# YOUR TASK
If a line below includes the string "item", copy it.

# Source data
BEGIN
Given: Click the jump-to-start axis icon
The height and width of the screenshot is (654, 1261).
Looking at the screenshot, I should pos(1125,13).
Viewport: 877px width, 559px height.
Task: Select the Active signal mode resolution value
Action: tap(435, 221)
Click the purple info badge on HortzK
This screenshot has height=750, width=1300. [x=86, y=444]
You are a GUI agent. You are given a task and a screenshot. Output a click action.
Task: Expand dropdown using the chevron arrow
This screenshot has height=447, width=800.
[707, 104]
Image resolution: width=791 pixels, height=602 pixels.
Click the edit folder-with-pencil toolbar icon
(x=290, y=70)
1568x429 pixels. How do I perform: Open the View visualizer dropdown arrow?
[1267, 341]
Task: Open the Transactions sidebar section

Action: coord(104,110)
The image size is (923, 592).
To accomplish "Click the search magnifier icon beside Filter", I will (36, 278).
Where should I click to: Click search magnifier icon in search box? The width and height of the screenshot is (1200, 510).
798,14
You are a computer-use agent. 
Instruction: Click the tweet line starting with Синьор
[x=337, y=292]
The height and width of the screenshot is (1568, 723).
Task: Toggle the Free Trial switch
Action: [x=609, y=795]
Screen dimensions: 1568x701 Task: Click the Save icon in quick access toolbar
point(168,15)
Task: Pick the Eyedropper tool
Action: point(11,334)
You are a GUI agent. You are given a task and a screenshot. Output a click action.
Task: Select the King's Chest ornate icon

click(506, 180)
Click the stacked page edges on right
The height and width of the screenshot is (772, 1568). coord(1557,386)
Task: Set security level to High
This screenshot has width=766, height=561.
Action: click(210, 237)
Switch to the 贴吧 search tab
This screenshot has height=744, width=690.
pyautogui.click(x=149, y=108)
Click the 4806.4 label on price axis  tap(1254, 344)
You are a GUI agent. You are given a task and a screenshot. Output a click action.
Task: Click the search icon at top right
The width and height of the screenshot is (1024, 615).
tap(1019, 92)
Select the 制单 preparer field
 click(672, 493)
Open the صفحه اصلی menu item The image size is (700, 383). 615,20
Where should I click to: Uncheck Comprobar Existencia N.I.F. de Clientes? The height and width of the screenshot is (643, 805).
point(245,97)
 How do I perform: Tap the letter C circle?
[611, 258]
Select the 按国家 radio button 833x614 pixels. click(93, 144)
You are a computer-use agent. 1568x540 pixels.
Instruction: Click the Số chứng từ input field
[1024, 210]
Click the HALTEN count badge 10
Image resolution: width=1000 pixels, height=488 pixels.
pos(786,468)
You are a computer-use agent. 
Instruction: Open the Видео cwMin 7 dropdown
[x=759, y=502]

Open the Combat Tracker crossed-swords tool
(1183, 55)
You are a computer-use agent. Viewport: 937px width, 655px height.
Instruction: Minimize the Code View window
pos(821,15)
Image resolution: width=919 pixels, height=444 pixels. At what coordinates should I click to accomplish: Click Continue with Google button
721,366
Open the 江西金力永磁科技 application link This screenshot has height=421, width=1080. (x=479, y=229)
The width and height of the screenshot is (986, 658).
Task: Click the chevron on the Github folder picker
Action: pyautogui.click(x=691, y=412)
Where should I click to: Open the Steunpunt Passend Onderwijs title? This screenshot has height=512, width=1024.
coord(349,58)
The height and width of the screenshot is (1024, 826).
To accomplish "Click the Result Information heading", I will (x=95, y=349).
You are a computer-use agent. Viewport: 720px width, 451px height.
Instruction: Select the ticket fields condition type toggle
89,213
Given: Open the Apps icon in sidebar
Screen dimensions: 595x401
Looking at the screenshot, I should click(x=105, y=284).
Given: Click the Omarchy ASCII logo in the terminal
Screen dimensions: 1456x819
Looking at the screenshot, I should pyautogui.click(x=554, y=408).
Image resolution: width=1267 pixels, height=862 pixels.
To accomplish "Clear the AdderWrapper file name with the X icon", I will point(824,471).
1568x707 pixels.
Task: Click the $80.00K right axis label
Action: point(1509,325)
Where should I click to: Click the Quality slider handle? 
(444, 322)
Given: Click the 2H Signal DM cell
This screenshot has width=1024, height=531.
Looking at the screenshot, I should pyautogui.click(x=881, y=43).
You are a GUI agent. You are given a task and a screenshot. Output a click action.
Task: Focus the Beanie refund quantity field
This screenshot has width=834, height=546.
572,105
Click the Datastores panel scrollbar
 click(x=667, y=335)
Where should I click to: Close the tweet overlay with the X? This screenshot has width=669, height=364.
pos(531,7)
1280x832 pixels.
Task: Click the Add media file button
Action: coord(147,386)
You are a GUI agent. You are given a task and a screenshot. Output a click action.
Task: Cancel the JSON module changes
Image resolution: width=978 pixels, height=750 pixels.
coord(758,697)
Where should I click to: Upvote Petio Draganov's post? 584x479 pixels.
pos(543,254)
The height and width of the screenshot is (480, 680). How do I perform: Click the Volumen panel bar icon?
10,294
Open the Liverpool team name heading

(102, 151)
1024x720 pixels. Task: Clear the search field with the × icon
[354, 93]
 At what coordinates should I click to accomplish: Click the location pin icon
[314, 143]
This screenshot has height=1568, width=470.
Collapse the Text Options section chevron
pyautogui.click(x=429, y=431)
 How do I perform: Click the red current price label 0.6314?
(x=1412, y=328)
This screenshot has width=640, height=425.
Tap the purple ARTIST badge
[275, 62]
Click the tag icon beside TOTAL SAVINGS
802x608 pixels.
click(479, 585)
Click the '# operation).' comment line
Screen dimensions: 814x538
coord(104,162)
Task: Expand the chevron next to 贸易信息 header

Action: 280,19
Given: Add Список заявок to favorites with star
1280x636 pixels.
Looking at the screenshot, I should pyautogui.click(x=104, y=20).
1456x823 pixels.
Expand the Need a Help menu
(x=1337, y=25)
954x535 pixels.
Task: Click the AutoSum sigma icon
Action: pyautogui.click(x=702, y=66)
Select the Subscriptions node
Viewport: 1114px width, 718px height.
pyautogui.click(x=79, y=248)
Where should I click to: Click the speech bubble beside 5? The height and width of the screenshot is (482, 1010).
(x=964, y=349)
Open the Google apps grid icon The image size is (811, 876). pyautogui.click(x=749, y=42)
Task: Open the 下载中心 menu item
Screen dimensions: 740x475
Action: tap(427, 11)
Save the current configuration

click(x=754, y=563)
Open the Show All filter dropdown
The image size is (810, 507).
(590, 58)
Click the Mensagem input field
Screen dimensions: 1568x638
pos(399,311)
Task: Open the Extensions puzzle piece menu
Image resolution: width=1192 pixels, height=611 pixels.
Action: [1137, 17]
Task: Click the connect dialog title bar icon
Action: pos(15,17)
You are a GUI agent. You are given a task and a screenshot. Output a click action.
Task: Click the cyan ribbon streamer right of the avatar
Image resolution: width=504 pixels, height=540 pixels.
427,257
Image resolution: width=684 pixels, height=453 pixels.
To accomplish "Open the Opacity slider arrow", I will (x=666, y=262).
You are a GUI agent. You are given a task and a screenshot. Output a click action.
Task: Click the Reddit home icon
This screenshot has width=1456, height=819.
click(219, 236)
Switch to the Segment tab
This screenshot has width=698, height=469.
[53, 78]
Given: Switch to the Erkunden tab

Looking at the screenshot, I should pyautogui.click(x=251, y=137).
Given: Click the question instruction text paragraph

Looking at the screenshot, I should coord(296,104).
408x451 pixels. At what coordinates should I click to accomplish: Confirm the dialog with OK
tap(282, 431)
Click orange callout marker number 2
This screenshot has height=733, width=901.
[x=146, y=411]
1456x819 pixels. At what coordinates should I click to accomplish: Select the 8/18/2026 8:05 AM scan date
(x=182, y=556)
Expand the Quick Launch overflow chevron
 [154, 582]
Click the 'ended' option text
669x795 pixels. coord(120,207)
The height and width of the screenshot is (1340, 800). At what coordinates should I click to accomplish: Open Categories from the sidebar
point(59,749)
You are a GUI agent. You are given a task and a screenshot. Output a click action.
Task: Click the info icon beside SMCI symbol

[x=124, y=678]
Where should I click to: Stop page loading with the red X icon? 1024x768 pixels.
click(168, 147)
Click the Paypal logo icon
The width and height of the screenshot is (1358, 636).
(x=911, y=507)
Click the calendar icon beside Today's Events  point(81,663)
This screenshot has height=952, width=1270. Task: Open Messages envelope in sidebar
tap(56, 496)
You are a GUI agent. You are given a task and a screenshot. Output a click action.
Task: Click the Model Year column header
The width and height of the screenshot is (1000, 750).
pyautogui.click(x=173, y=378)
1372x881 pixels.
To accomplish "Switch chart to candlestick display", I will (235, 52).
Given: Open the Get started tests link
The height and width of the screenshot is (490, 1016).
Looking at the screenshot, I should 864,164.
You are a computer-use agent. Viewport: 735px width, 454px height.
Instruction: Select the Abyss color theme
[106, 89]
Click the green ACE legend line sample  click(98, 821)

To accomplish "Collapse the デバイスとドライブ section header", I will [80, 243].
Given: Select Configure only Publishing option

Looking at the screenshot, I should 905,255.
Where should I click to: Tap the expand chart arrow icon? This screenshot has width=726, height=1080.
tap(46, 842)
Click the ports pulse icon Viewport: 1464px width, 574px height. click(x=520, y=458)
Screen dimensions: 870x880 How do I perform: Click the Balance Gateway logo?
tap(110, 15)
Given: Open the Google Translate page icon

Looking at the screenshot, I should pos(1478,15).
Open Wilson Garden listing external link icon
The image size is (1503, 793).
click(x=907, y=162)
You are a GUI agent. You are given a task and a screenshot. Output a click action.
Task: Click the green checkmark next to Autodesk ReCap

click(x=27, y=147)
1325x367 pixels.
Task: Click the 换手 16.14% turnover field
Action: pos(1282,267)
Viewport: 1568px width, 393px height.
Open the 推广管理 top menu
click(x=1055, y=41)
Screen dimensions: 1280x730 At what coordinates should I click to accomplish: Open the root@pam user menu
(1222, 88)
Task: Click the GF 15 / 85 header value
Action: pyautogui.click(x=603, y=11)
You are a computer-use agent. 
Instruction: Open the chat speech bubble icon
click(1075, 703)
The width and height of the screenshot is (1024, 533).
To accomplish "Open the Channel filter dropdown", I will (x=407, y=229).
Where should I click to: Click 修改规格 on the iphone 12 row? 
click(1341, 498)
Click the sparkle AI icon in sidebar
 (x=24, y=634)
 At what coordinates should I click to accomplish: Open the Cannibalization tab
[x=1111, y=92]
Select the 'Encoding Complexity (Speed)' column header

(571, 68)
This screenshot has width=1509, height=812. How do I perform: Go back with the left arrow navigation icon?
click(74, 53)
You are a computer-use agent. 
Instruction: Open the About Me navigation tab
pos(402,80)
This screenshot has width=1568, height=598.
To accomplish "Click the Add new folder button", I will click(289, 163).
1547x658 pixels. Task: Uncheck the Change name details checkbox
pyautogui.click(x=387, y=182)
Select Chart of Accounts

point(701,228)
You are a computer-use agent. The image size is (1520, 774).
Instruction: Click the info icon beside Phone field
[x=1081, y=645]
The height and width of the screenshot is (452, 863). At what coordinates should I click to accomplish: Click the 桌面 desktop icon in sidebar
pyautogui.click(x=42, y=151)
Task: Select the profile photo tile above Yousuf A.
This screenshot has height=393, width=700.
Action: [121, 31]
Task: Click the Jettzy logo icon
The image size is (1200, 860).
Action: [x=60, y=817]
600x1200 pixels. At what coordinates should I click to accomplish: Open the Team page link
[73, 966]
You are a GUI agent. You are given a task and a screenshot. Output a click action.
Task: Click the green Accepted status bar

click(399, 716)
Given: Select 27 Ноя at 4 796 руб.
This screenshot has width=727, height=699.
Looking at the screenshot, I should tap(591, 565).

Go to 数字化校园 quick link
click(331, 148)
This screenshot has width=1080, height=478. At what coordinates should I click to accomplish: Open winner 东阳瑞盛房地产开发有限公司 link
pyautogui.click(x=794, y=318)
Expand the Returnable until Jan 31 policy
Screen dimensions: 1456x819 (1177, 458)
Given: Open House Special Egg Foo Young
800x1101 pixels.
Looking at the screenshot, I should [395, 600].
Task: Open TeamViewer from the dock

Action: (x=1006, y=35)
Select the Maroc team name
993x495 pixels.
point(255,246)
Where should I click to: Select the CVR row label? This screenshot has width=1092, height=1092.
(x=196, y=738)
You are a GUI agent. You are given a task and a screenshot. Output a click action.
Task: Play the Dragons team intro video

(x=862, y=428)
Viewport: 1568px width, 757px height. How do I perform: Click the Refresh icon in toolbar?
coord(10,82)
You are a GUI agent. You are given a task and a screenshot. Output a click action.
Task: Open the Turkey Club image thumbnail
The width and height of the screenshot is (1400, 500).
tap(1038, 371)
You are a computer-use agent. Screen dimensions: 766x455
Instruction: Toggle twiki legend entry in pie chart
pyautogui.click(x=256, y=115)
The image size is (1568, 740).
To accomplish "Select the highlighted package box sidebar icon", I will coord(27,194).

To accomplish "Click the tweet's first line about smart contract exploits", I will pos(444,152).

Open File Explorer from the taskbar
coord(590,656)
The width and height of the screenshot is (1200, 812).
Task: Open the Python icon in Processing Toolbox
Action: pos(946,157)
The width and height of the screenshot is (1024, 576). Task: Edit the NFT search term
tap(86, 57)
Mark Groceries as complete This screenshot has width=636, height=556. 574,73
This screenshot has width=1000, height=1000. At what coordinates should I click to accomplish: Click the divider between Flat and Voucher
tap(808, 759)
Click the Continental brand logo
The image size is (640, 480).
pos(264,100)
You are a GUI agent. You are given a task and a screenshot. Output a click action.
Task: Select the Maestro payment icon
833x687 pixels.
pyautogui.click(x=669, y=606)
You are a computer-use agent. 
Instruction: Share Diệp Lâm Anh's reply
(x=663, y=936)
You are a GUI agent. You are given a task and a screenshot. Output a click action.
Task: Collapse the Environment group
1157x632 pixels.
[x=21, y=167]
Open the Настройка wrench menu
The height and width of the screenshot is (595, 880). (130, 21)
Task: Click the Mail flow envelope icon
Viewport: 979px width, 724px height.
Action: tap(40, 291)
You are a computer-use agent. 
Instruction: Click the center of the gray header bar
END
# EXERCISE OUTPUT
Open the صفحه اصلی menu item The image size is (700, 383). 615,20
Task: Open the 下载中心 menu item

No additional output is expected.